第6話 武器なんて捨ててかかって来い!

 コマンドーの『オープンコンバット』というスキルはマスタリーのスキルレベルを2に上げることで習得できるコマンドーの初動スキルだ。

 初期レベルでは、五秒間自身の身体能力と各スキルの効力を倍にし、周囲の敵を一体倒していく度に更に五秒の猶予が追加されるスキルだ。


 故に。


「フッ――」

「ハァッ――」


 アーノルドはウェルズの部下を。

 ウェルズはアーノルドの協力者である信者共を。


 お互いの敵を倒しながら、二人は戦いを続けていた。


 :おぉすげぇ!

 :これがコマンドー同士の戦い!?

 :滅茶苦茶熱い!


 因みに、NPC同士のやり取りはその場にプレイヤーがいなくとも配信されていれば視聴者にも見られる仕様である。プレイヤーもあとでシーンアーカイブで別の場所で行われていたイベントも見れるので安心だ。


 それはともかく。


「懐かしいなぁ!」

「……」

「こうしてコマンドーの訓練をしていた時を思い出すなぁアーノルド!」

「……そうだな」


 軽い口調。だがお互いに向ける感情は殺気のみ。ストレージから新たな武器を取り出してはぶっ放し、手榴弾が飛び交う戦場を生み出しながら殺意を滾らせる。

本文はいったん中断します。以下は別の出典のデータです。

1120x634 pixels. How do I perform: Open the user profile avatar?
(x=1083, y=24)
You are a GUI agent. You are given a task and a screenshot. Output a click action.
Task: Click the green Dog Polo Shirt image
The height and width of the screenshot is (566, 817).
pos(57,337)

「だがな! お前はどうやっても俺を殺すことができないんだよ!」

「……お前の部下も似たようなことを言っていたな。だが今やその部下はもう見る影もなくなったぞ」


 :見る影がない(そのまま)

 :人として見る影がなくなっただけ

 :今では立派な信者として生きています


「いいや、それでもお前は俺を殺せない」

「随分な自信だな?」

「それもそうだろう? 事はお前の娘に関わることだからな!」

「――なんだと?」


 ウェルズの言葉にアーノルドの攻める手が止まった。そのことを理解したウェルズは、笑みを浮かべて説明を始めた。


「お前の娘に洗脳を掛けておいた。今やお前の娘はパワードスーツを身に着けた殺戮マシーンだ!」

「貴様……! 何故娘にそんなことを!?」

「驚いたのは俺の方だぜアーノルド!」


 部下と信者の喧噪が響く中、ウェルズの楽しそうな声音がアーノルドの耳に届く。


「まさかあの年でコマンドージョブに就いているとはなぁ! お陰で誘拐した際に部下の一人がやられてしまったぜ!」

「……チッ」


 その言葉にアーノルドは舌打ちをした。まさかとは思ったが娘の秘密をウェルズに知られていたのだ。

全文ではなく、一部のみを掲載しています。